17. A non-transitory, computer-readable medium storing program instructions which when executed by a control unit of a settlement terminal causes the settlement to perform a method comprising:
forecasting which one of a plurality of reading units will be used by an operator to read a card medium for transaction settlement;
acquiring information indicating which reading units of the plurality of reading units are in a ready state; and
cancelling the ready state of reading units other than the forecasted one of the plurality of reading units.
18. The non-transitory, computer-readable medium according to claim 17, wherein the forecasting of which one of the plurality of reading units will be used is provided by analyzing a picture taken by an imaging unit configured to take pictures of the operator at the settlement terminal.
19. The non-transitory, computer-readable medium according to claim 18, wherein the control unit analyzes the picture using a machine learning model.

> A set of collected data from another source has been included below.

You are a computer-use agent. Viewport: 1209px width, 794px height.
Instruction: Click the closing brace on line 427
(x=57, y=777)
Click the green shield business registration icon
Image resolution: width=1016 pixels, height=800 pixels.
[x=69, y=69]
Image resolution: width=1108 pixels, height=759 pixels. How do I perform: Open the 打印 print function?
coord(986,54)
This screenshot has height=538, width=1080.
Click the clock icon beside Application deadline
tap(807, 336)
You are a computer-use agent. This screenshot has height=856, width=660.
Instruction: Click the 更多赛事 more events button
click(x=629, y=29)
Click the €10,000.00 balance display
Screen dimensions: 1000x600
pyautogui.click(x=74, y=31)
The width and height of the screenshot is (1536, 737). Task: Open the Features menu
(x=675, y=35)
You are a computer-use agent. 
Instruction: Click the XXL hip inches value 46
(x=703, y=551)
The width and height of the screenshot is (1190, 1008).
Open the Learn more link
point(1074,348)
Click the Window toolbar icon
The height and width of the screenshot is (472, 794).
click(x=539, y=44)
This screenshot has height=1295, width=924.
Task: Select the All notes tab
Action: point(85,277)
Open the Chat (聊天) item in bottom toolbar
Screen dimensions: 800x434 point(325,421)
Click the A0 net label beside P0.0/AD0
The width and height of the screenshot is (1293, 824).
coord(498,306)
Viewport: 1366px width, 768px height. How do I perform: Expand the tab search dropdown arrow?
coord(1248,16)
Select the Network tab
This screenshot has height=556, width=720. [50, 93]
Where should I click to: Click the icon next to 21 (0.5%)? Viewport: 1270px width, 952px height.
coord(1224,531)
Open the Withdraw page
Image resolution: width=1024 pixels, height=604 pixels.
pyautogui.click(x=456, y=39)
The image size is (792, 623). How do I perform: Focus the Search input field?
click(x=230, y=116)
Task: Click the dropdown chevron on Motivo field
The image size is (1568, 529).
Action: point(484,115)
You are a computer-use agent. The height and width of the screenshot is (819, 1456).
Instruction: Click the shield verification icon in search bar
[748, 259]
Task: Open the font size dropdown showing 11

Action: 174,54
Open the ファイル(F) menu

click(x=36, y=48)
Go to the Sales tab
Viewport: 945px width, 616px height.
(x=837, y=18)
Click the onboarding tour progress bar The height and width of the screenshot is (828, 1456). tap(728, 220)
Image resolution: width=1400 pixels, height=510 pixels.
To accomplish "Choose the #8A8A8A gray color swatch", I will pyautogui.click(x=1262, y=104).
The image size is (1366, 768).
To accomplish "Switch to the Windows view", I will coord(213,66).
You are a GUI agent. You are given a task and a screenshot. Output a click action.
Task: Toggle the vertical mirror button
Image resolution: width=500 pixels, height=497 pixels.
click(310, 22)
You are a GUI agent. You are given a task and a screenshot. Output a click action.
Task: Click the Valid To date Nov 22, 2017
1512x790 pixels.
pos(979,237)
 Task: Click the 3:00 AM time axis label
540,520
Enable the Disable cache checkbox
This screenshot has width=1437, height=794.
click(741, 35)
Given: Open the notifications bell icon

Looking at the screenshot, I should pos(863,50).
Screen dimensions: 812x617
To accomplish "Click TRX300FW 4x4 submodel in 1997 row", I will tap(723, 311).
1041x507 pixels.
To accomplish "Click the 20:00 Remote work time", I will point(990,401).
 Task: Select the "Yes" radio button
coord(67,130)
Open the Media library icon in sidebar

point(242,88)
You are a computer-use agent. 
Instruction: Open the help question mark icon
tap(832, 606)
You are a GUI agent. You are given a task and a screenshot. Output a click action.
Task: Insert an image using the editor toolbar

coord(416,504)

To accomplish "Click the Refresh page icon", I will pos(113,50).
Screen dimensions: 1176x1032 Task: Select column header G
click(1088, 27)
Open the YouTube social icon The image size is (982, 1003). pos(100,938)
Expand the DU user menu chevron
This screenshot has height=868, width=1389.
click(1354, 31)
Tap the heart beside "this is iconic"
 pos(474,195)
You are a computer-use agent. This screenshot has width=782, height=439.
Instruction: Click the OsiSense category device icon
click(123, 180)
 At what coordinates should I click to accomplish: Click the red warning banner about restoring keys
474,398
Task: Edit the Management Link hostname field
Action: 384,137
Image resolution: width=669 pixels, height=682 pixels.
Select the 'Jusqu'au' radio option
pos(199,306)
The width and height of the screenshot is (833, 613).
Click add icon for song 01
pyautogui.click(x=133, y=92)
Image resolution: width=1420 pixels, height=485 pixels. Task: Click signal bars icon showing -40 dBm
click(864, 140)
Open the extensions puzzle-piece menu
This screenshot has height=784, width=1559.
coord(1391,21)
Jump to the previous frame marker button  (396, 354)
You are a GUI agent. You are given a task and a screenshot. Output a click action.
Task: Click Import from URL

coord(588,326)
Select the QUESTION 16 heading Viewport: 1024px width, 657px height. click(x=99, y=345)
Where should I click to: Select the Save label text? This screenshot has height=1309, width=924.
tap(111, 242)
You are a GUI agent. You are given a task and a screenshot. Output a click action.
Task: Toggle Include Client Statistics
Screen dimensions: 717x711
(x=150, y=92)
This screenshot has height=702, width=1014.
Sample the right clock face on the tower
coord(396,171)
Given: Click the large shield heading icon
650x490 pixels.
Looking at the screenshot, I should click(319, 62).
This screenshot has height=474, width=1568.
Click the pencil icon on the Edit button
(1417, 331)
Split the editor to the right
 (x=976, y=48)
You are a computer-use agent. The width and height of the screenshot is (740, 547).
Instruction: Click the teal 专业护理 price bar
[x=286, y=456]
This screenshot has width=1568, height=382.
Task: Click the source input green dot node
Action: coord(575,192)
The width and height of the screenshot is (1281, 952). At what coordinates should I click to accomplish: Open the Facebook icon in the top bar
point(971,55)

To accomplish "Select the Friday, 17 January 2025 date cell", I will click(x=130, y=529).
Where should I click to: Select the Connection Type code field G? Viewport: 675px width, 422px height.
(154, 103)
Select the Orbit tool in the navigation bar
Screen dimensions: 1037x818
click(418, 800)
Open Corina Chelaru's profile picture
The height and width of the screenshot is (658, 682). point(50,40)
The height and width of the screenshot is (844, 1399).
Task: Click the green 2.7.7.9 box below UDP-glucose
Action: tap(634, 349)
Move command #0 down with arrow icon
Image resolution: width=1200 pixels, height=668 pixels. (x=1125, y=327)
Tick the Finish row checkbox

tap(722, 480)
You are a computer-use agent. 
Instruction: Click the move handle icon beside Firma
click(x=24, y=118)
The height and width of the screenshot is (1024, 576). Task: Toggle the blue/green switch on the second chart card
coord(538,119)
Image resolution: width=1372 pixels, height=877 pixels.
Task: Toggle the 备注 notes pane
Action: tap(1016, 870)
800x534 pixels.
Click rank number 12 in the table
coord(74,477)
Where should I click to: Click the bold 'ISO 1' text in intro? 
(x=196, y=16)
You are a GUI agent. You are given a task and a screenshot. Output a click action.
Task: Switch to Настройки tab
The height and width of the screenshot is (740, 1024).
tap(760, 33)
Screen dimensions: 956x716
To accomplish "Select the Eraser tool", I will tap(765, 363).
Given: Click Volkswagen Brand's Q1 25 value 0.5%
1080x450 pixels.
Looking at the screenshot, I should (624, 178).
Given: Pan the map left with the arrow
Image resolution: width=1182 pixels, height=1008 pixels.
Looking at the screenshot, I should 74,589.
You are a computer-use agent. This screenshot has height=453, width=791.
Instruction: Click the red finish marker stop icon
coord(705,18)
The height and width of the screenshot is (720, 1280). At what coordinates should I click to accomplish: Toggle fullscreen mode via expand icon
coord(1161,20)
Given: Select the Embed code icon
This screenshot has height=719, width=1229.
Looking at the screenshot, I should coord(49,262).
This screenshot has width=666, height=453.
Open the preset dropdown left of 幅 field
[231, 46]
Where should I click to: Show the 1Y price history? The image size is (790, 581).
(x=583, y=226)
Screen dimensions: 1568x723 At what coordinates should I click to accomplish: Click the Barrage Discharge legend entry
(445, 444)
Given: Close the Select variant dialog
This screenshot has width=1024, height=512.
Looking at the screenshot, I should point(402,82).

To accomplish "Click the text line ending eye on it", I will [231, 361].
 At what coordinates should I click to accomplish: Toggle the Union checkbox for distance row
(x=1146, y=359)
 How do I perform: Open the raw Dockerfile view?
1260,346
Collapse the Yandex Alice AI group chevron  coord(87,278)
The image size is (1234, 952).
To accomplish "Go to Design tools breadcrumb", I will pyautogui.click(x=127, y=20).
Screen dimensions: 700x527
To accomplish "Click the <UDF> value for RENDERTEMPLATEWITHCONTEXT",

20. The non-transitory, computer-readable medium according to claim 17, wherein the plurality of reading units includes:
a non-contact IC card reading unit configured to read information registered in a non-contact IC chip via an antenna,
a contact IC card reading unit configured to read information registered in a contact IC chip inserted into an IC card insertion slot, and
a magnetic card reading unit configured to read information registered in a magnetic stripe scanned through a scanning groove.